For some of my clients there is a kernel of truth in this. They want to cascade their wealth down the generations tax-efficiently, but they fear passing it to a son or daughter only for a feckless partner to pocket half the money in a settlement on separation.

I have one client who earmarked £100,000 each for her five grandchildren. Though she likes her children’s partners, she was anxious that if the parents separated the money would get enmeshed in the untangling of finances and the grandchildren would miss out.

Giving money to the parents to invest and use at their discretion presents an additional problem. The assets are held in the parents’ names — any income and realised capital gains are assessed to the parents for tax purposes.

Challenges of giving

Giving money directly to grandchildren can be challenging. Children cannot own shares, except through a Junior Isa (Jisa) or pension. You can pay up to £9,000 a year into a Jisa and they take control of the money when they are 18. You can invest up to £2,880 in a pension (which amounts to £3,600 including the 20 per cent tax relief that’s automatically added to pension contributions), but they won’t see it till they are in their 50s, 60s or later as retirement ages are pushed back.

Though anyone may make contributions to pensions and Jisas, only a parent or legal guardian can open and manage an account before the intended recipient reaches adulthood.

Bare trusts offer a solution to some of these issues. They are a simple legal structures where the parents hold the assets as trustees for their child as beneficiary. The assets are registered through an account set up by the parents in their names and designated for their child. The money is ringfenced from any divorce settlement and the child can take advantage of their own income tax and capital gains tax allowances.

(Lines of data)
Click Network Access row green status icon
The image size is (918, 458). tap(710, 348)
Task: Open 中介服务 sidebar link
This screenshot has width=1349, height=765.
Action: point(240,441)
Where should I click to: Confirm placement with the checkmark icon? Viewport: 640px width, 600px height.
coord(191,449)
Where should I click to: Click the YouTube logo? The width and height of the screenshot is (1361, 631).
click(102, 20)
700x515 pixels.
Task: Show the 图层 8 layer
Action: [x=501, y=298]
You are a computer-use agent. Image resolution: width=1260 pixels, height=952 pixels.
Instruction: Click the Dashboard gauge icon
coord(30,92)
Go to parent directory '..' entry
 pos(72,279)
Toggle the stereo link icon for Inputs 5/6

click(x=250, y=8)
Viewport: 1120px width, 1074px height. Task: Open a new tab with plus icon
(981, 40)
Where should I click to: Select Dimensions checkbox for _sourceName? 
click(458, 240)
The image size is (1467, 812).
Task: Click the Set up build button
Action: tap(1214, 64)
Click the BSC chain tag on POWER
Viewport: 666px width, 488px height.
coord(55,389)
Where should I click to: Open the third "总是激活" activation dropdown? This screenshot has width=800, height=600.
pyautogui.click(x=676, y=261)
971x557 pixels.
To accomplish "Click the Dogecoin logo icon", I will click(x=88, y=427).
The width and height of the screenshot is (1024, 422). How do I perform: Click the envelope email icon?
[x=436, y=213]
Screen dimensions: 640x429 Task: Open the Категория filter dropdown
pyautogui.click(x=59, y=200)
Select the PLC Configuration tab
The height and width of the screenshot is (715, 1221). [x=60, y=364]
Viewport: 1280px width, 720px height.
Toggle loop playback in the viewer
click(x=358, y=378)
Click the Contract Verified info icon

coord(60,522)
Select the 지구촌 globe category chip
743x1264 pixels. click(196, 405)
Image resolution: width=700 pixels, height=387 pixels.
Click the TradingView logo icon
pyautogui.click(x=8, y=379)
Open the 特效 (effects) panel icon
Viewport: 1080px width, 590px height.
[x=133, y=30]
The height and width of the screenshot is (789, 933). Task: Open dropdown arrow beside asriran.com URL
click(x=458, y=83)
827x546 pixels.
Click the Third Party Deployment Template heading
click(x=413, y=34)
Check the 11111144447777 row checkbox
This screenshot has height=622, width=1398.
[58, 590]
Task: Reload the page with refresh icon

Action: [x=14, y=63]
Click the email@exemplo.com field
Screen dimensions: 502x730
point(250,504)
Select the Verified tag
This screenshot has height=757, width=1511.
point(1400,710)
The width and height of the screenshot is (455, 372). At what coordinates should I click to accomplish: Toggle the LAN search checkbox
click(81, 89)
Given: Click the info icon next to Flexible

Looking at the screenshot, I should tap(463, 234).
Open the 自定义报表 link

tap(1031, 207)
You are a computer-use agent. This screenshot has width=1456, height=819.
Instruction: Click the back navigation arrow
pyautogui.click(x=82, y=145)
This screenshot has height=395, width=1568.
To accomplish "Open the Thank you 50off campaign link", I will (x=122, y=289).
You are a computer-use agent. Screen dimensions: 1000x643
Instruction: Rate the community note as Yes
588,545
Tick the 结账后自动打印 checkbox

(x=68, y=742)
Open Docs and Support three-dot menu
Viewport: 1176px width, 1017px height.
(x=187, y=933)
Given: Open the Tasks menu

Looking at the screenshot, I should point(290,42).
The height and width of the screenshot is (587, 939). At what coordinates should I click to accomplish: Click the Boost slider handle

--- Required work ---
1. Rewrite the paragraph beginning "Giving money directly to grandchildren" from the passage on passing wealth to grandchildren as a short bulleted list that keeps its main facts.
2. Pick up the passage on passing wealth to grandchildren after its last sentence and continue it.

--- Exercise responses ---
1.
- Giving money directly to grandchildren is difficult because children can own shares only through a Junior Isa (Jisa) or a pension.
- Up to £9,000 a year can be paid into a Jisa, and the child takes control of it at 18.
- Up to £2,880 can be paid into a pension, which becomes £3,600 with the automatic 20 per cent tax relief. The child won't receive it until their 50s, 60s or later, as retirement ages are pushed back.

2.
A financial adviser or solicitor can set up a bare trust relatively easily and can be created for each grandchild. This means each child has their own earmarked pot, which avoids the risk you might get with a pooled trust where most of the money can be blown on one grandchild (usually the eldest), leaving little else for the others.

The beneficiary of these trusts becomes entitled to the money at 18 years old, but it can be accessed by parents earlier to help pay for things like school fees, school trips, music lessons and instruments and computers. That is a comforting safety net for mum and dad and an advantage over Jisas, which cannot be accessed before age 18.

I have known cases where children are settled into a private school and the main breadwinner is unexpectedly made redundant. Being able to draw on a bare trust at that point has been hugely helpful, enabling existing schooling arrangements to continue.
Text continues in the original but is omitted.